Queda un territorio intermedio menos o poco frecuentado para salvar ese aparente conflicto entre ‘reglas’ de la escritura y de la imagen: el mundo de la animación. En el caso de Saramago con una pequeña y original aportación: el cortometraje de diez minutos ‘La flor más grande del mundo’ (2008) de Pablo Etcheverry con música de Emilio Aragón. Un relato donde el propio autor dice el texto y se deja ver en una curiosa reproducción en plastilina en lo que parece una premonición del actual audio-libro. Saramago descubre la importancia de lo pequeño, del cómo por encima del cuanto, el detalle por delante del conjunto…En un viaje a la esencia del cuento para niños y su pervivencia en la esencial del adulto. Un texto lírico contado en imágenes como esas ilustraciones que acompañaban de forma inseparable a los viejos libros de narrativas infantiles de las colecciones de ‘Cuentos’ de la Editorial Araluce dedicados a distintos pueblos del mundo, editados en la posguerra española, donde los dibujos son tan inseparables de los relatos como las hechas a plumilla de Thomas Henry y otros dibujantes en las novelas de Richmal Crompton de la serie ‘Guillermo’, o las de Doré sobre el Quijote, contribuyendo a fijar el cliché de los personajes en la mente del lector hasta hacerlo un todo. Tal y como ocurrirá con las representaciones de personajes del cuento literario, como Alicia o Peter Pann a los que será difícil imaginar en otros caracteres que no sean los de la animación. ‘La flor…’ es un mixto relato-imagen donde está un Saramago químicamente puro lejos de su derivación hacia el ‘thriller’ futurista de la mayor parte de sus relatos de ficción llevados a la pantalla.

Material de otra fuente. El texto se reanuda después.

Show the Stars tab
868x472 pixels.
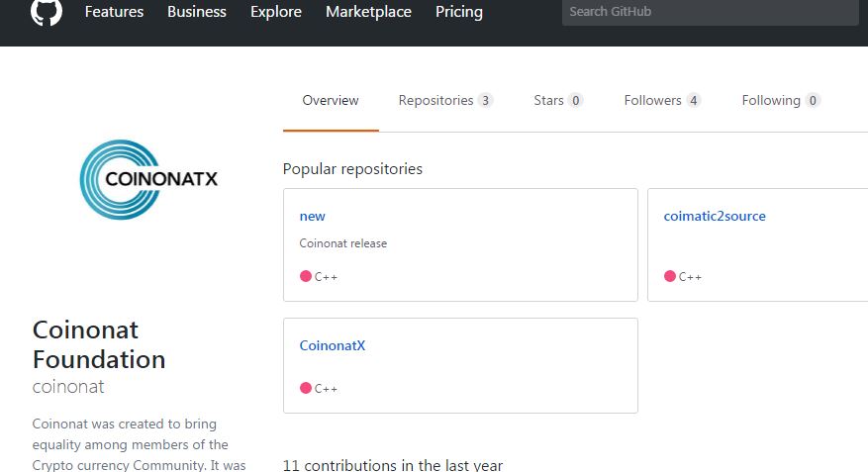point(558,100)
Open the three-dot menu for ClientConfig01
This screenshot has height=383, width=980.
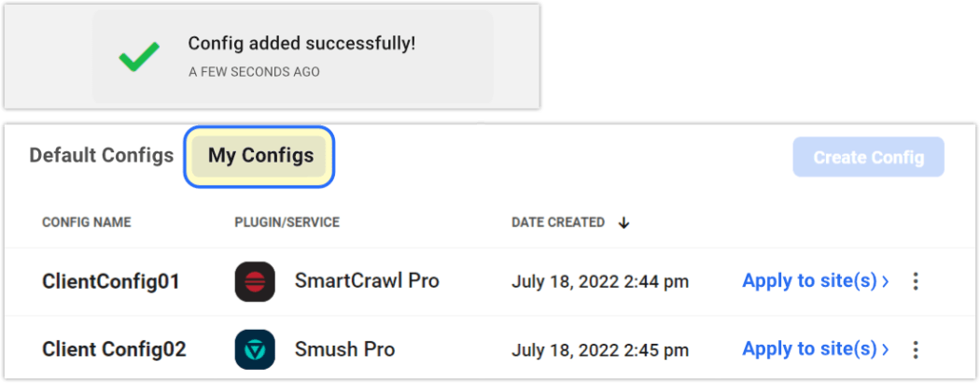point(916,281)
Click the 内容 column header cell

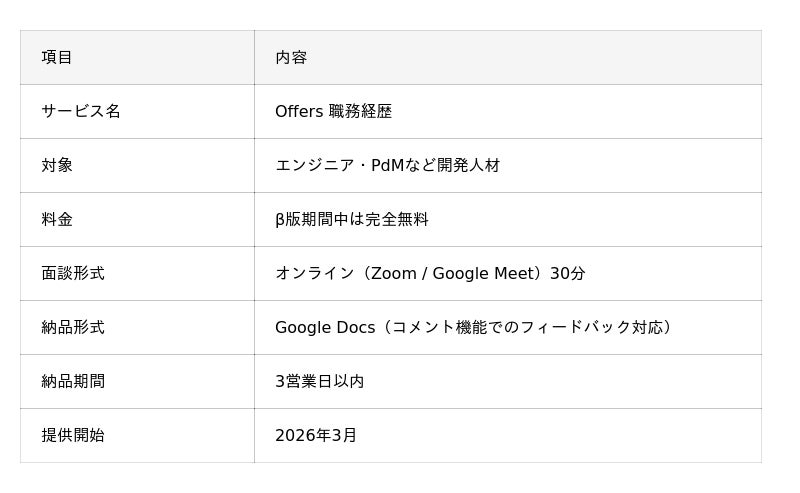(291, 58)
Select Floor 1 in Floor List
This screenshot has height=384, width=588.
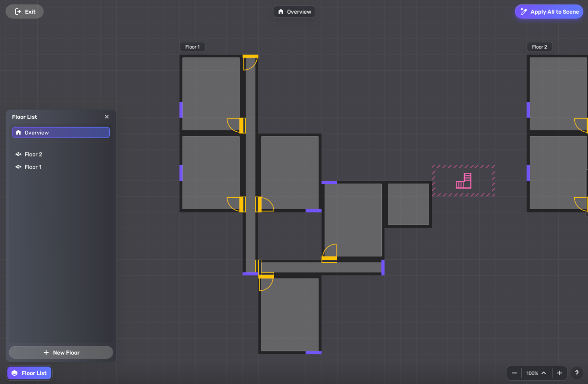tap(33, 167)
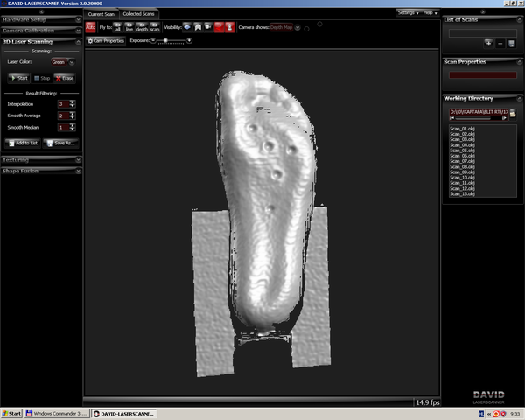Click the Save As button

point(64,143)
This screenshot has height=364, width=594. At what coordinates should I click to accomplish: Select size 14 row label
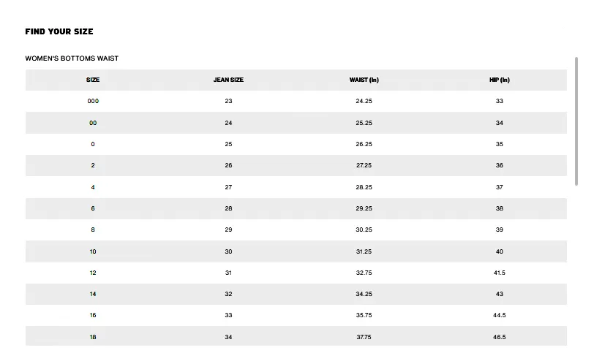click(x=93, y=294)
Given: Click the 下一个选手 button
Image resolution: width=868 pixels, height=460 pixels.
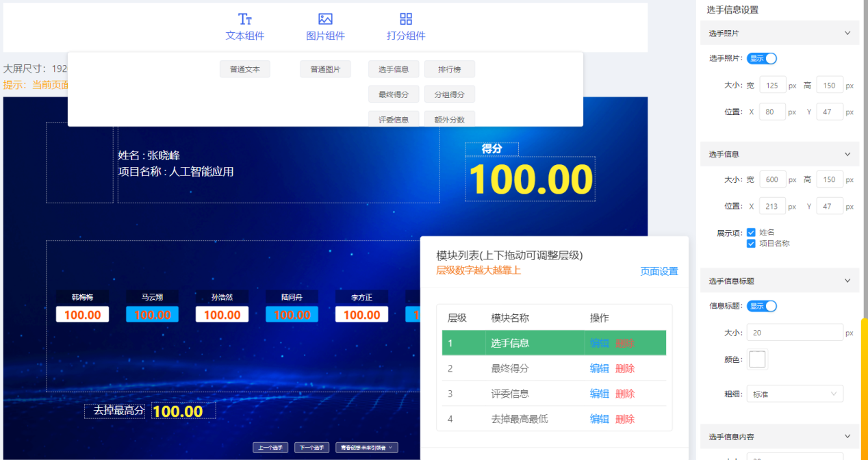Looking at the screenshot, I should pyautogui.click(x=311, y=448).
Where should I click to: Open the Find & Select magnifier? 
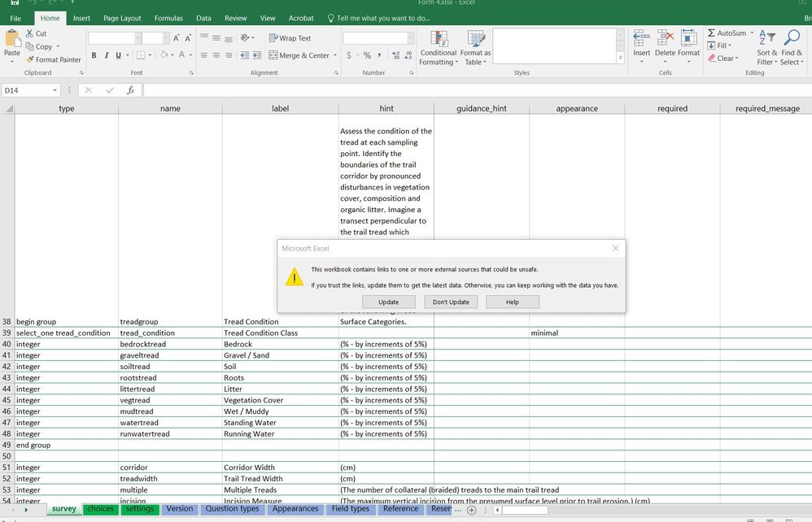[x=792, y=38]

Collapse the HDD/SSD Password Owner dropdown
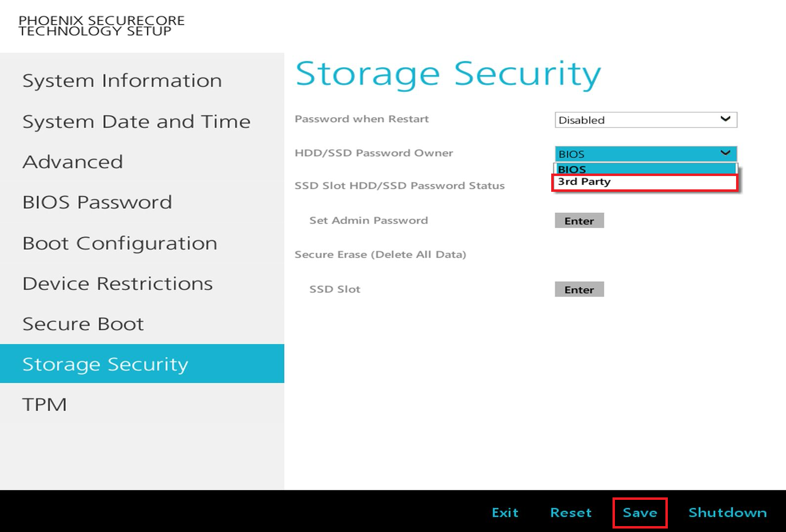pyautogui.click(x=645, y=154)
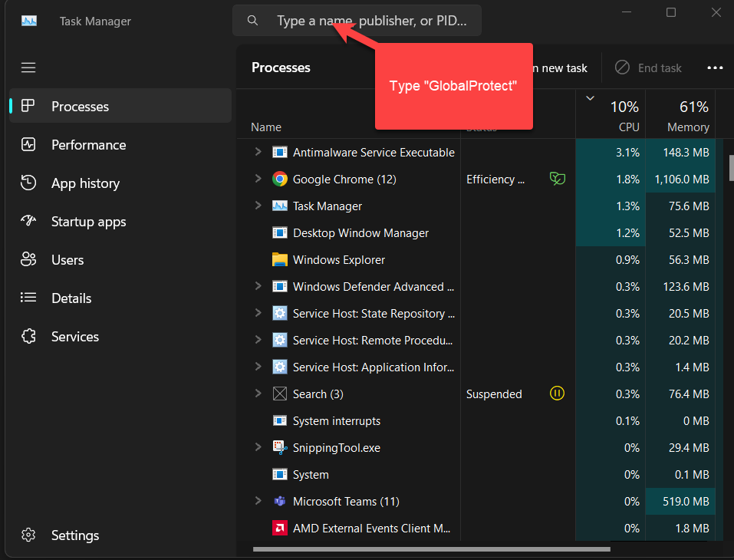The height and width of the screenshot is (560, 734).
Task: Expand the Google Chrome process group
Action: tap(258, 179)
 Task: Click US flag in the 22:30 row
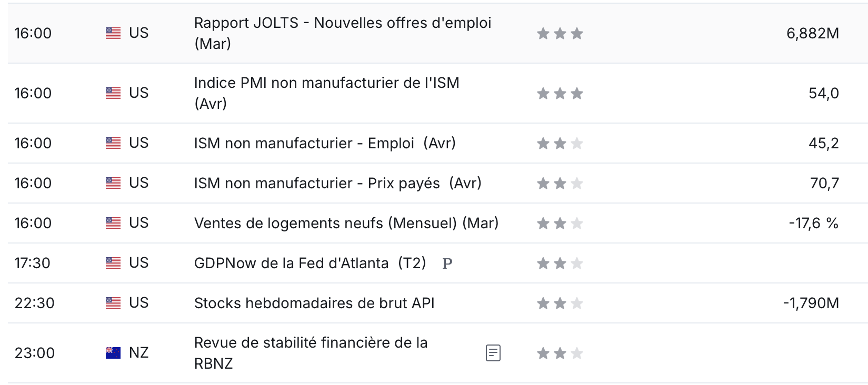113,303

Es muy probable que esa caja abierta de sugerencias que es la obra de Saramago parecida a las aguas del lago donde se trasluce un interior que cambia de tonalidades y formas cada vez que se cambia de punto de mira admita en el futuro nuevas texturas en las pantallas. No es casual que se trata de una obra abierta a la interpretación, donde apenas hay capacidad para adaptar y lo único que se permite es la reinterpretación en clave libre o la deconstrucción, porque los argumentos son siempre metafóricos y lo que contemplamos en superficie encierra distintas capas .Para penetrar en una parte de ellas hay que renunciar a lo convencional y elegir el espejo cóncavo mejor que la superficie plana. En cualquier caso no deja de sorprender la capacidad de Saramago para generar la base para esos suntuosos ‘thrillers’ futuristas en los que se levanta una intriga a través de lo desconocido; ni esa ósmosis de las fábulas de este autor hacia el territorio del inquietante ‘fantastique’; quizás un imprevisto efecto para el propio autor, pero del que seguramente no se habría lamentado.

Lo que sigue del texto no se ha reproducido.